I speak of Rauner’s proposal to (quoting him) “freeze property taxes, and require voter approval for politicians to raise ’em.” The idea is a sideshow in a campaign that so far has been all clown acts. It is appealingly simple-minded and oddly maladroit. Rauner’s Freeze-My-Taxes website says, “Nothing strikes at the core of middle class families more than property taxes.” In the suburbs, to which Rauner must look for his victory, nothing sustains the middle class more than property taxes, since they largely support schools that the middle class look to as agents of the perpetuation of their wealth and their class.

Oh well. Rookie candidates must be expected to make fools of themselves now and then; it’s part of their charm. Let us take up instead the fiscal merits of Rauner’s property tax cap.

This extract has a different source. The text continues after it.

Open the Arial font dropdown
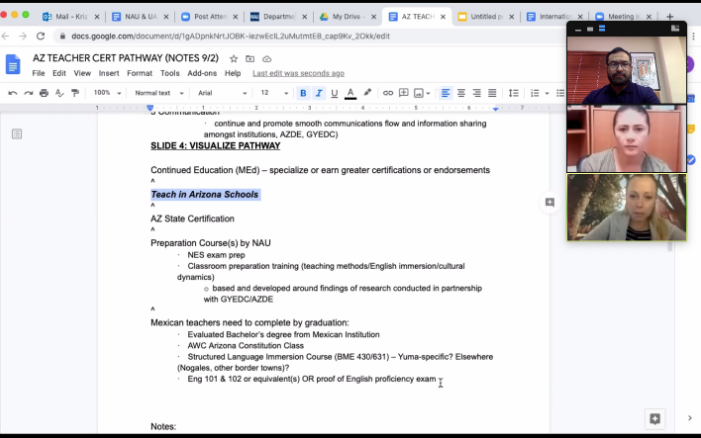701x438 pixels. 222,93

California, you might recall, tried this gag 40 years ago. House owners’ taxes were going up because the value of their property was going up every year. To this day I don’t understand why this is bad, but unearned speculative wealth did put a lot of geezers who were house-rich but money-poor in a cash squeeze.


Such voters became fed up with the state legislature’s failure to wave a magic wand and give them tax relief, so they did it themselves via initiative in the form of the famous Proposition 13, adopted in 1978. Among many other provisions, Proposition 13 required that real property be assessed for tax purposes at its 1975 value, after which annual assessment increases would be determined not by market prices but by inflation, which could not exceed 2 percent per year.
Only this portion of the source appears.